Hackers have allegedly demanded an estimated ₹200 crore in cryptocurrency from the All India Institute of Medical Sciences (AIIMS), Delhi as its server remained out of order for the sixth consecutive day, official sources said on Monday.
It is feared that data of around 3-4 crore patients could have been compromised due to the breach detected Wednesday morning.
Patient care services in emergency, outpatient, inpatient, and laboratory wings are being managed manually as the server remained down, the sources said.

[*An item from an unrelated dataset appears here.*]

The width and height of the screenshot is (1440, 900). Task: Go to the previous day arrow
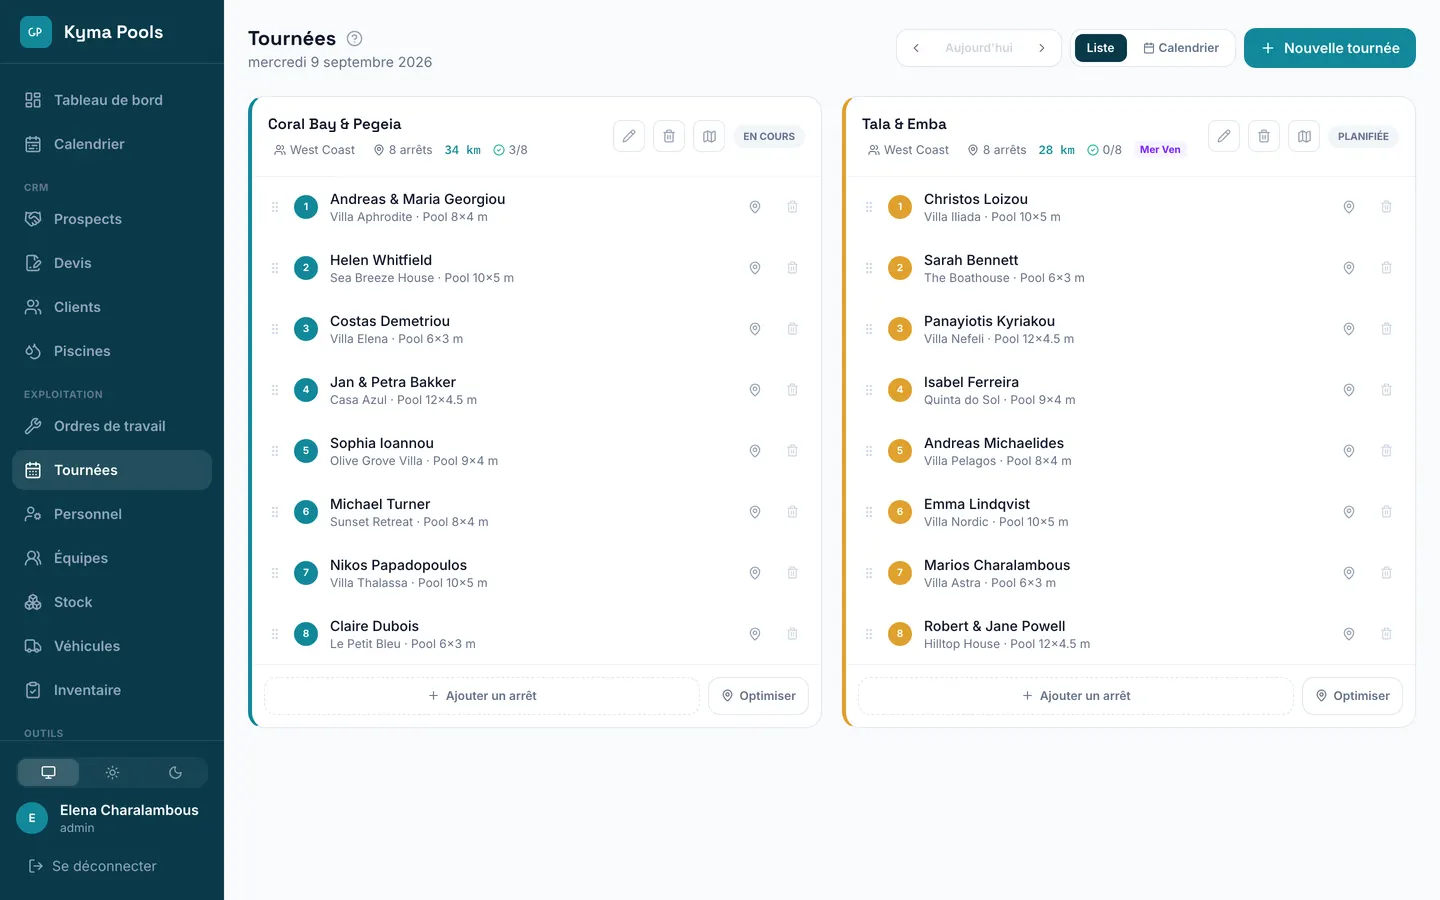(x=916, y=48)
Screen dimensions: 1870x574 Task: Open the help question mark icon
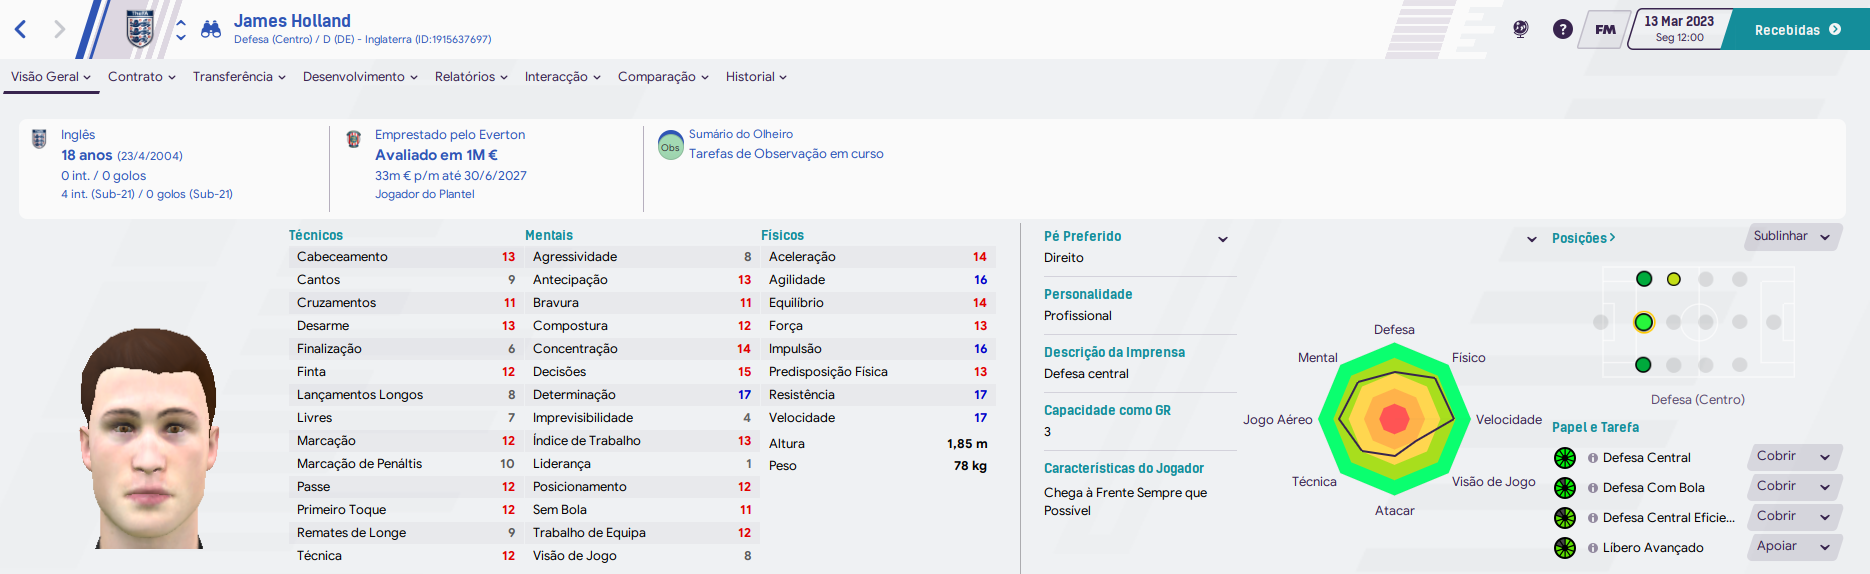pyautogui.click(x=1563, y=29)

The Delhi Police, however, issued a statement, saying "no ransom demand as being quoted by certain sections of the media has been brought to notice by AIIMS authorities." The India Computer Emergency Response Team (CERT-IN), Delhi Police, and representatives of the Ministry of Home Affairs are investigating the ransomware attack.
A case of extortion and cyber terrorism was registered by the Intelligence Fusion and Strategic Operations (IFSO) unit of the Delhi Police on November 25.

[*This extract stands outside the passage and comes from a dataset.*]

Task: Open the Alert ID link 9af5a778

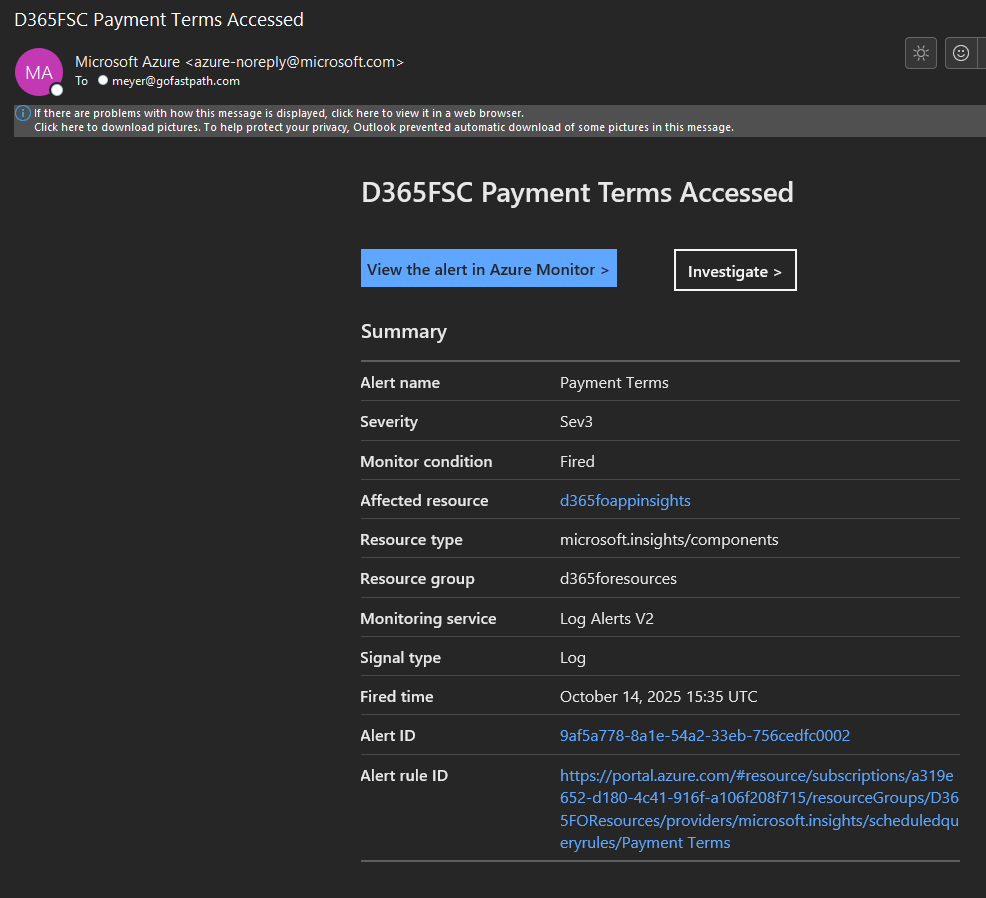Action: tap(704, 735)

Official sources said internet services are blocked on computers at the hospital on the recommendations of the investigating agencies.
The AIIMS server has stored data of several VIPs, including former prime ministers, ministers, bureaucrats, and judges.
"Hackers have allegedly demanded around ₹200 crore in cryptocurrency," one of the sources told PTI.
Network sanitisation
Meanwhile, the NIC e-hospital database and application servers for e-hospital have been restored. The NIC team is scanning and cleaning infections from other e-hospital servers located at AIIMS, which are required for the delivery of hospital services, an official source said.
Four physical servers arranged for restoring e-hospital services have been scanned and prepared for the databases and applications.
Also, the AIIMS network sanitisation is in progress. Antivirus solutions have been organised for servers and computers. It has been installed on nearly 1,200 out of 5,000 computers. Twenty out of 50 servers have been scanned and this activity is ongoing 24x7, the source said.
"The full sanitisation of the network is likely to continue for five more days. Thereafter, e-hospital services can be rolled out in a phased manner. Patient care services, including emergency, outpatient, inpatient, laboratory etc. services, are being continued on manual mode," the source said.